Orlando, Florida has been the recent focus of headlines for its actions against the homeless. Back in 2006, the Orlando City Council passed a law prohibiting groups from sharing food with 25 or more people in downtown parks without a permit, and a group is only eligible to receive two permits per year. The group Food Not Bombs fought the law, but the injunction against it was lifted this past April. Now, in the last week, 12 members of Food Not Bombs have been arrested for feeding the homeless. According to the Palm Beach Post, the homeless and about two dozen activists stood chanting “Food is a right, not a priviledge” as the Food Not Bombs members were handcuffed and led into police vans.
But Orlando is hardly the only city guilty of strict legislation against the homeless. The National Law Center on Homelessness & Poverty and the National Coalition for the Homeless released a report called “Homes Not Handcuffs” that documents the “mean cities” – cities that “stand out as some of the worst examples of cities’ inhumane treatment of homeless and poor people.”
In 2007, Los Angeles spent $6 million for 50 extra police officers to crack down on crime in the Skid Row area. At the same time, the city only budgeted $5.7 million for homeless services. Yet a study by UCLA found that during an 11-month period, 24 people alone were arrested 201 times, costing the city an estimated $3.6 million for use of police, prosecutors, public defenders, the courts, and the jail system. That same amount of money could have been spent far more productively providing supportive housing for 225 people (compared to arresting those 24 over and over again). Many of the citations issued by that enlarged police force in the Skid Row area were to homeless people for jaywalking and loitering. Furthermore, when homeless people are arrested and charged, they may end up with a criminal record that only makes it harder to find employment and housing.
Some people have had luck challenging the laws in court. For instance, plaintiffs challenged the Los Angeles ordinance making it a crime to sit, sleep, or lie down in public spaces since they showed that LA county has only 30,000 available shelter beds but a homeless population of 80,000. That leaves 50,000 people with no choice but to sleep on the street. Thus the Ninth Circuit Court ruled that the LA ordinance violated the Eighth Amendment. But that same argument failed in Orlando since the court found at least one shelter in the city never reached its maximum capacity and never turned people away, so the homeless did have the option to comply with the anti-camping law. And when Las Vegas passed a law similar to Orlando’s against feeding the homeless, the plaintiffs won an injunction in court saying that the ordinance violated “the rights to free speech… to freely exercise religion, the right to freely assemble, equal protection rights, and due process rights.”
Fortunately, some cities in the US have found constructive ways to help the homeless. A coalition of service providers, business groups, and the City of Daytona Beach created a program to give homeless participants jobs and housing, including jobs that help the city like cleaning up downtown Daytona Beach. In Cleveland, Ohio, the city works with the Northeast Ohio Coaliton for the Homeless to coordinate outreach agencies and food sharing groups.
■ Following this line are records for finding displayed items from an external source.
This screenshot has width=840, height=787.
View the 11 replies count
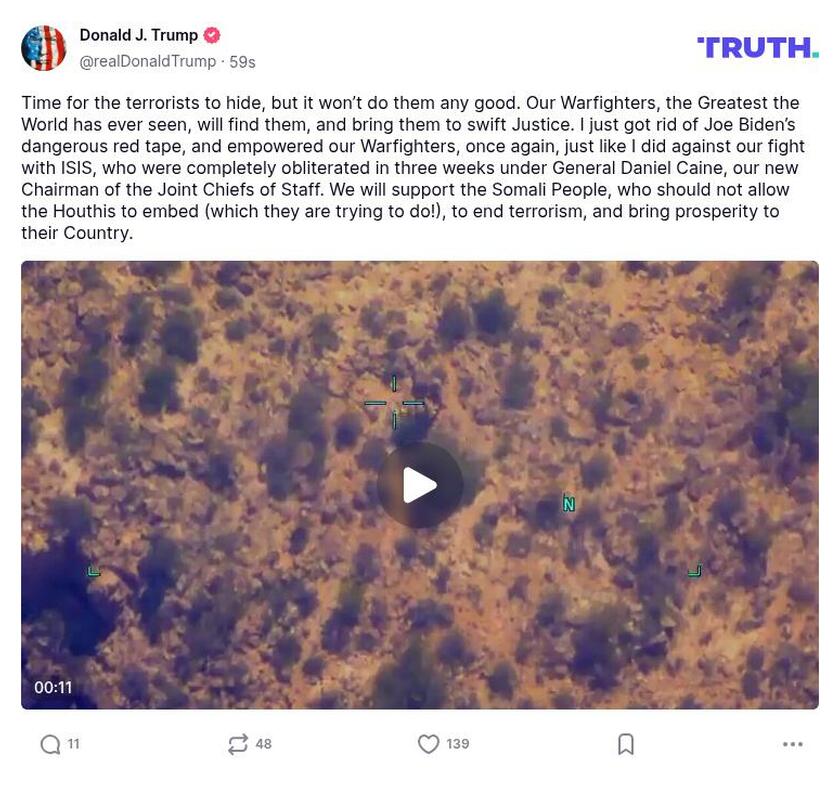(x=73, y=744)
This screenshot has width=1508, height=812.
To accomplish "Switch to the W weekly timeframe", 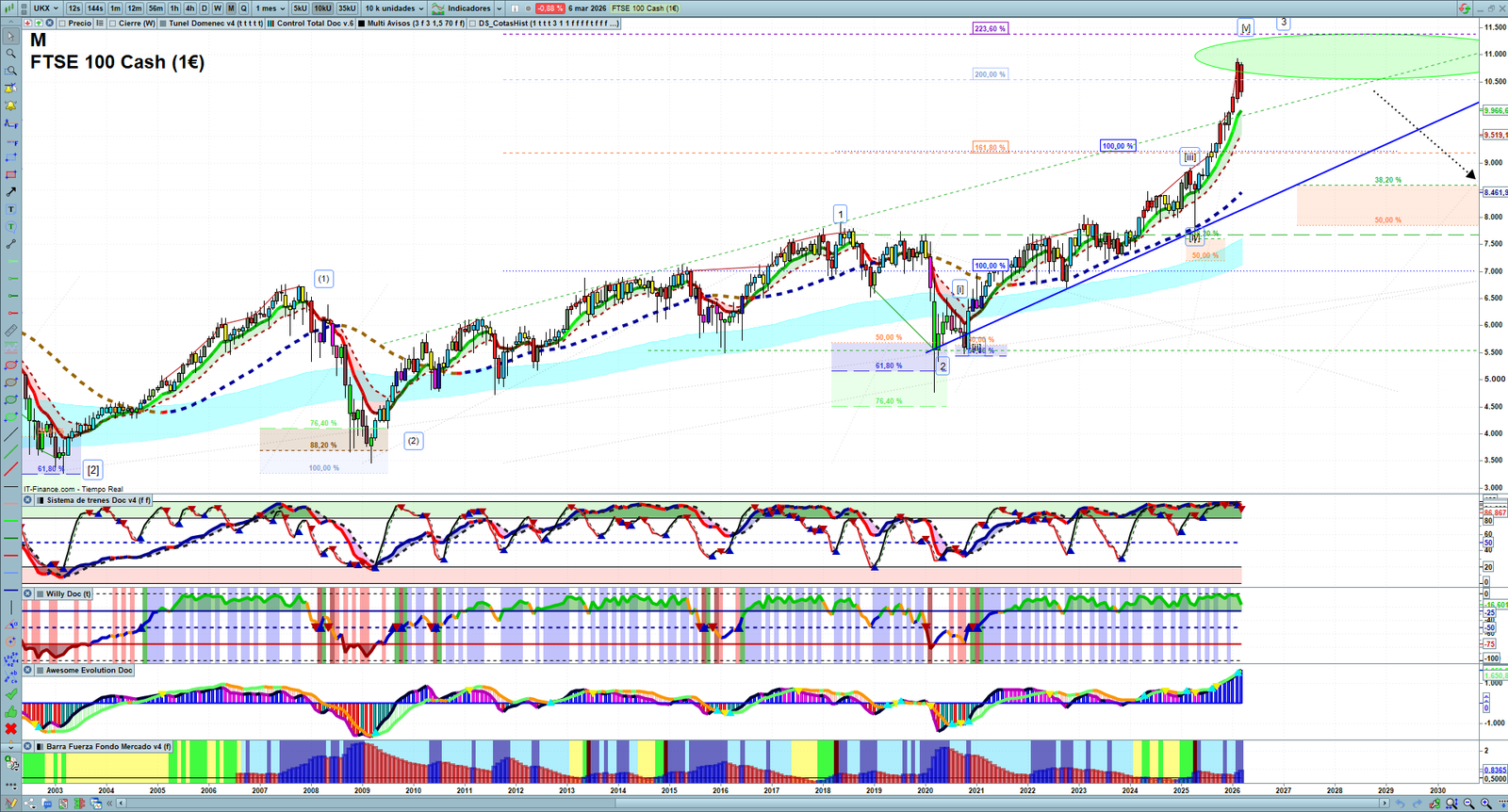I will click(217, 8).
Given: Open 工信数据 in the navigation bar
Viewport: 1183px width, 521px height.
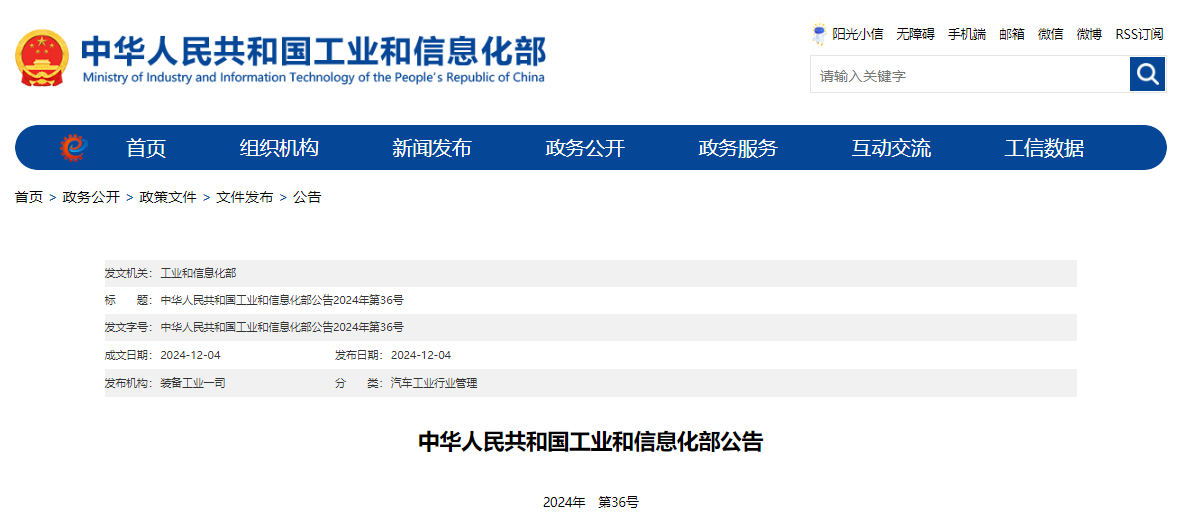Looking at the screenshot, I should coord(1044,148).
Instead of outlawing groups from sharing food with the homless, this approach creates a more orderly food sharing system and even provides an indoor food sharing site that groups can choose to use. And Portland, Oregon placed 936 individuals in 451 households from 2005 through the spring of 2009 through its “A Key Not a Card” program.
Obviously, having volunteered in Ghana myself, I’m all for helping the developing world. The poverty I saw there is on an entirely different level than anything I’ve seen in the US or Europe. But we do have an obligation to help the citizens in our own countries too. Martin Luther King Jr. wrote a letter while sitting in a Birmingham jail cell stating: “…an individual who breaks a law that conscience tells him is unjust, and who willingly accepts the penalty of imprisonment in order to arouse the conscience of the community over its injustice, is in reality expressing the highest respect for law.” That’s the path the members of Food Not Bombs have chosen to follow in Orlando.
I’m certainly not suggesting anyone go out, break laws, and get arrested. But there are lots of little things people can do. If you regularly pass homeless people on your daily commute, bring along a sandwich or two. Donate old toys, clothing, and household items. And there are hundreds of organizations that need volunteers from soup kitchens to homeless shelters, battered women’s shelters, and even tutoring homeless children. Or, if you have limited time and/or resources, take a few minutes to write your government representative. If they get enough letters, they do sit up and take notice.
I’m as guilty as the next person for getting involved in my own life and not taking the time to help others, but if everyone did just a little bit more maybe we could make a real difference.